Problem statement -
Output the records as a numbered list with blank lines omitted, starting at the line containing "The width and height of the screenshot is (1116, 474)." and ending after the line containing "click(32, 518)". Leave the pictures out of your answer.
+ + + + + + +
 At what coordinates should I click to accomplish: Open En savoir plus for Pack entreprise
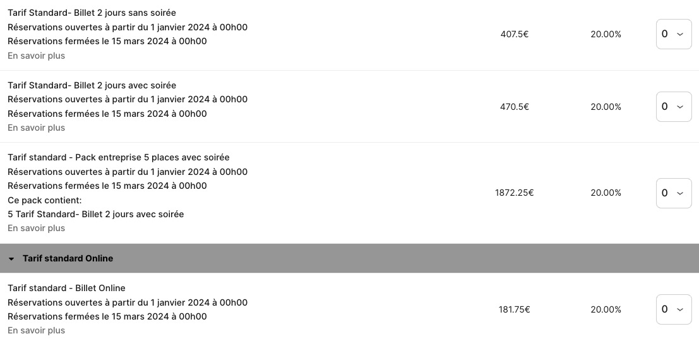(x=36, y=228)
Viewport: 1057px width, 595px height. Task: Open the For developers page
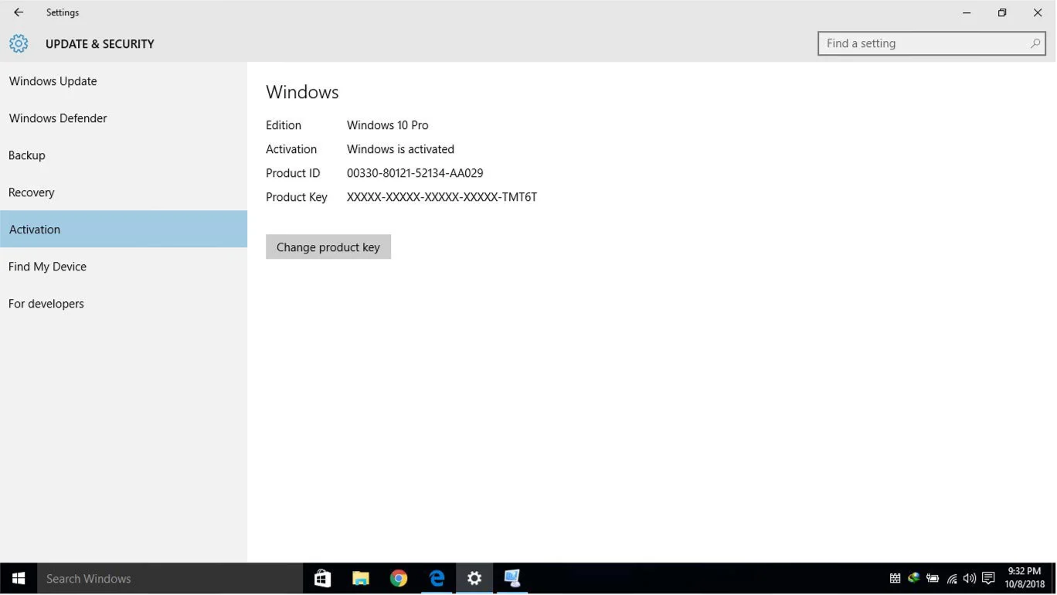pos(46,304)
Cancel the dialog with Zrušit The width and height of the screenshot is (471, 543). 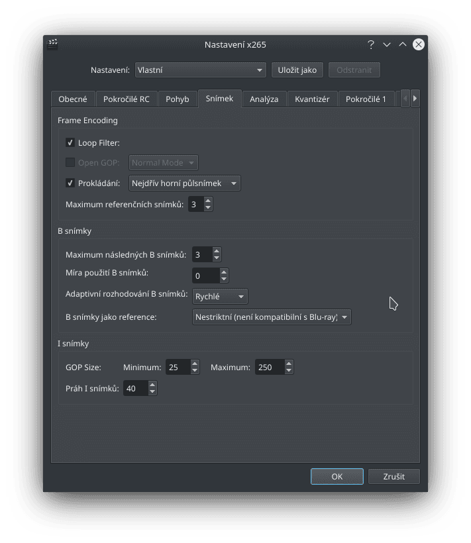point(393,476)
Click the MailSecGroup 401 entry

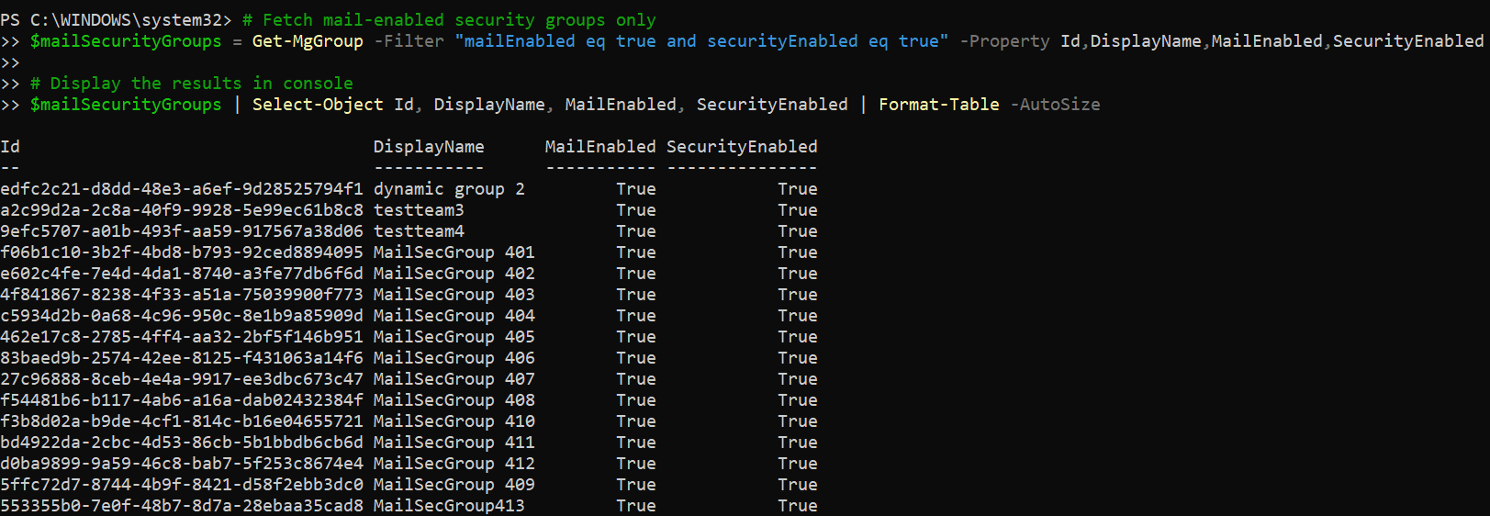coord(454,252)
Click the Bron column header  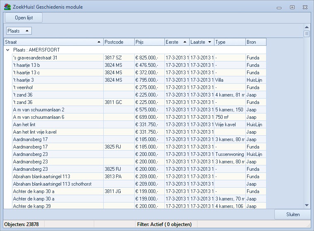click(256, 42)
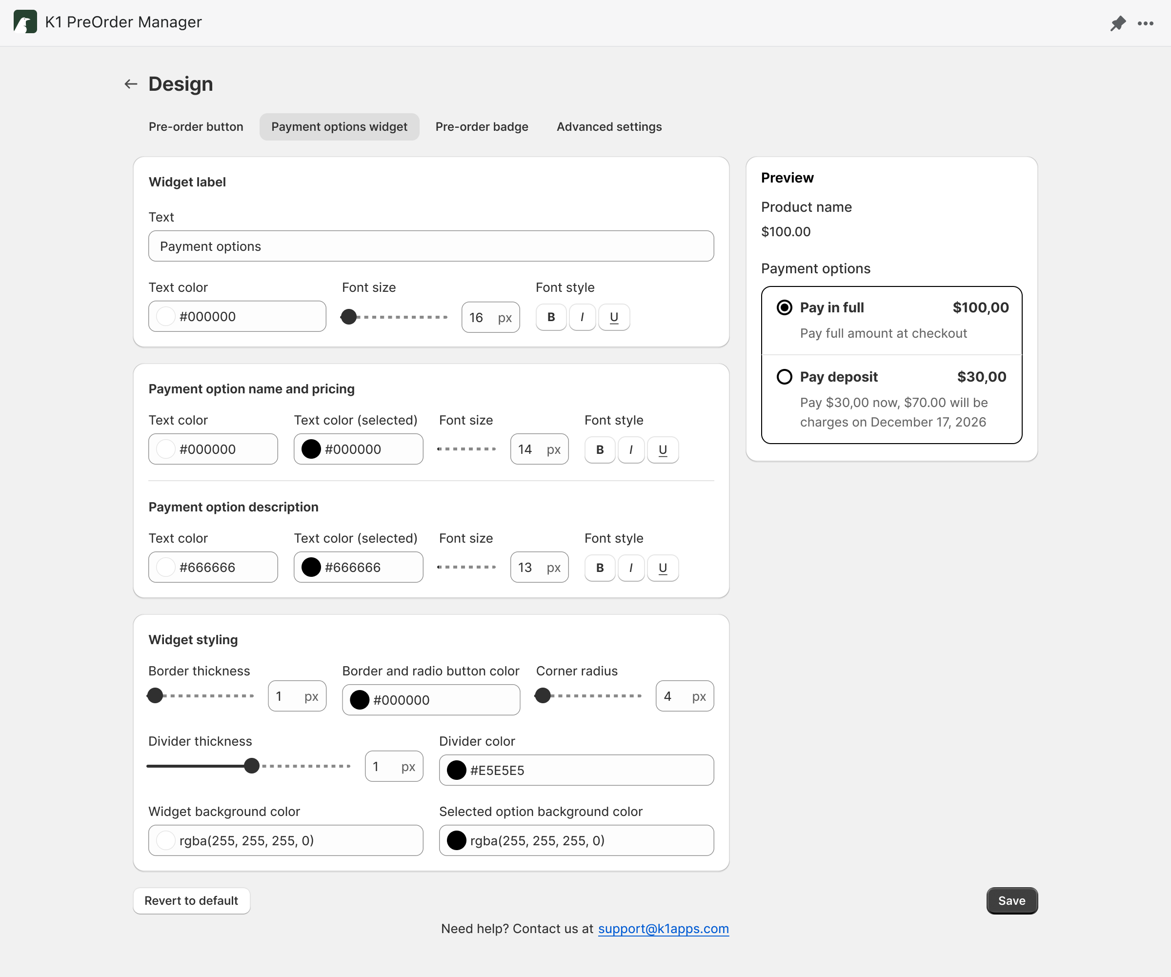The width and height of the screenshot is (1171, 977).
Task: Click the divider thickness slider handle
Action: pos(251,766)
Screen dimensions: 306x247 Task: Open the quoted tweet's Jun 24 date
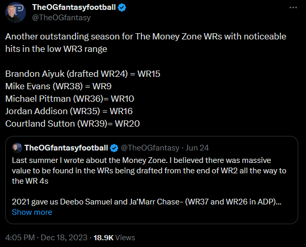[x=197, y=148]
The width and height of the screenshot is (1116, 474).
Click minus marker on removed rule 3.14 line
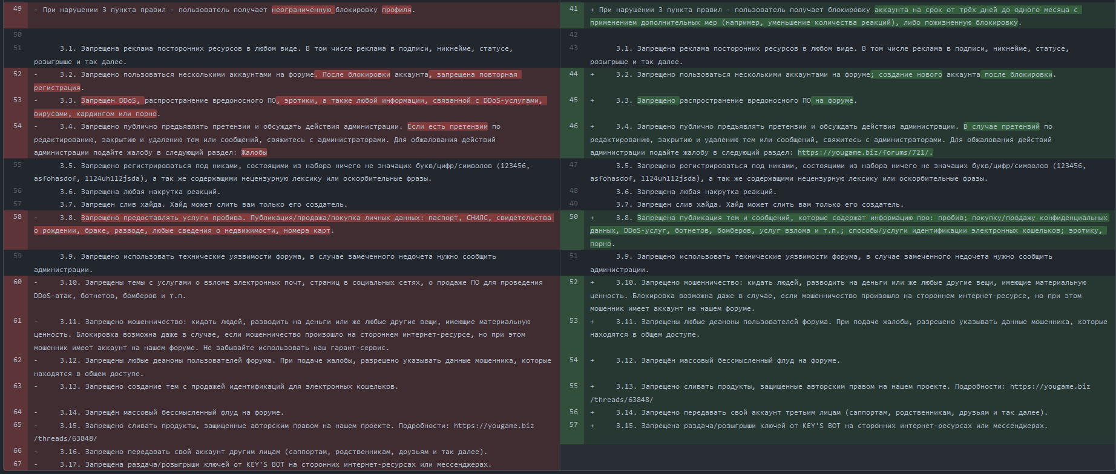click(x=36, y=413)
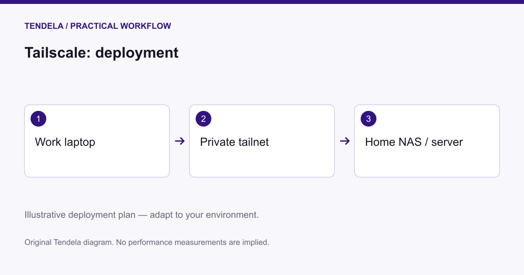Viewport: 524px width, 275px height.
Task: Select the Home NAS / server label
Action: pyautogui.click(x=414, y=142)
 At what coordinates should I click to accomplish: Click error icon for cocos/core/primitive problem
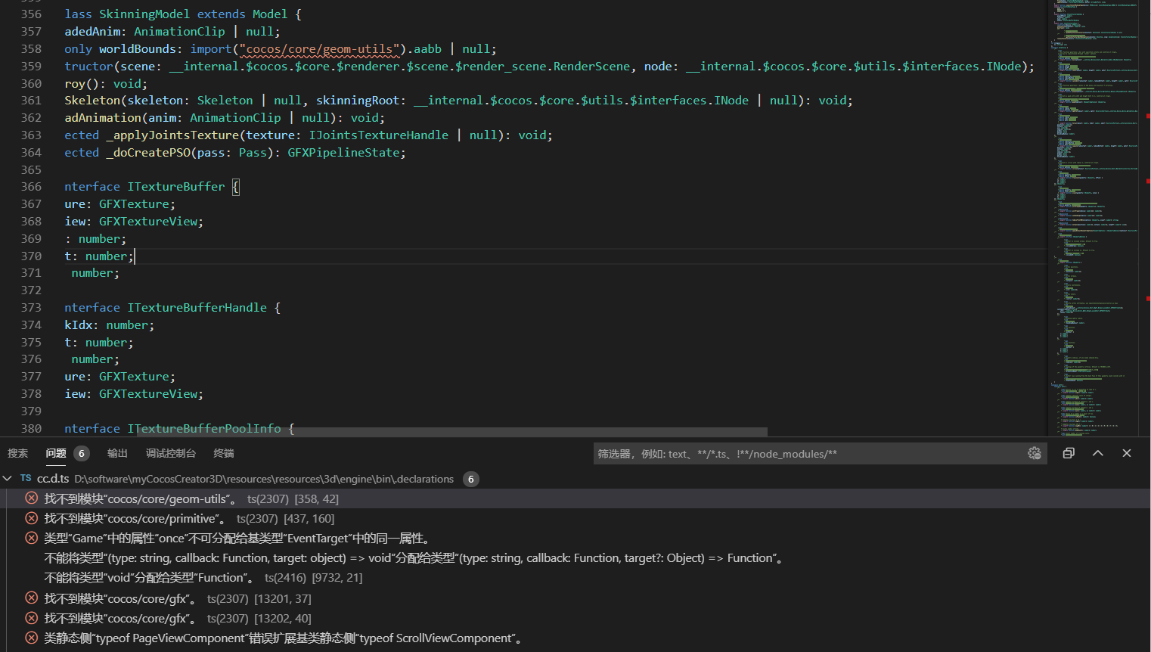click(32, 518)
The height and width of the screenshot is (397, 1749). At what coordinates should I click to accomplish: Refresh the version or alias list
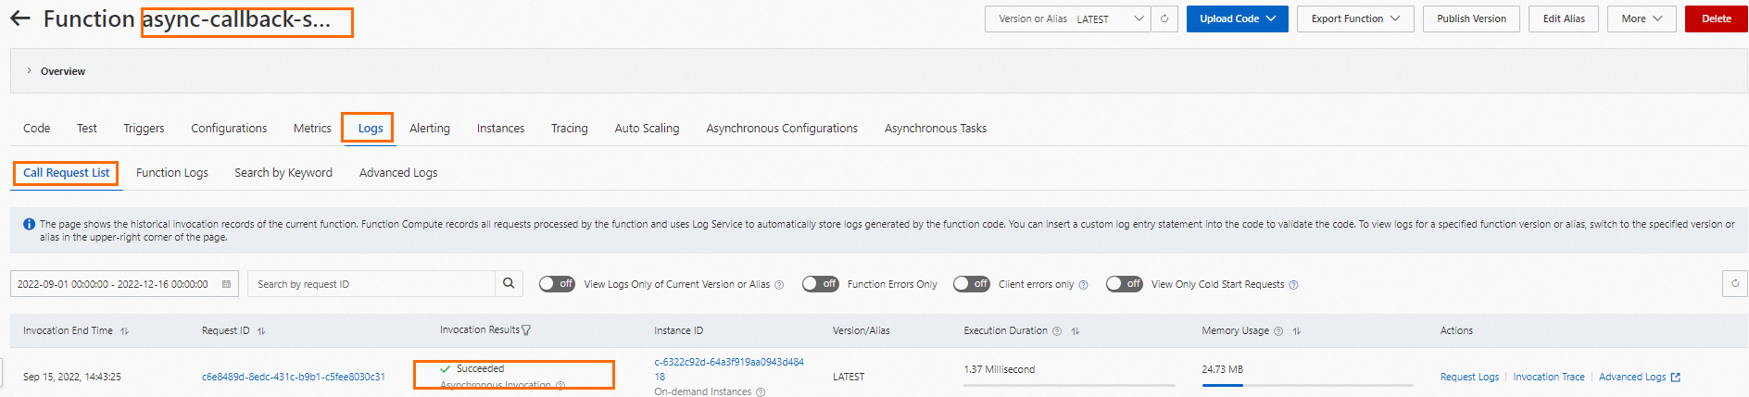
+ + + + + + +
Finished exercise -
1. The width and height of the screenshot is (1116, 474).
2. Click minus marker on removed rule 3.14 line
3. click(x=36, y=413)
4. Viewport: 524px width, 275px height.
5. Task: Select the Home NAS / server label
6. Action: pyautogui.click(x=414, y=142)
7.  At what coordinates should I click to accomplish: Click error icon for cocos/core/primitive problem
8. click(32, 518)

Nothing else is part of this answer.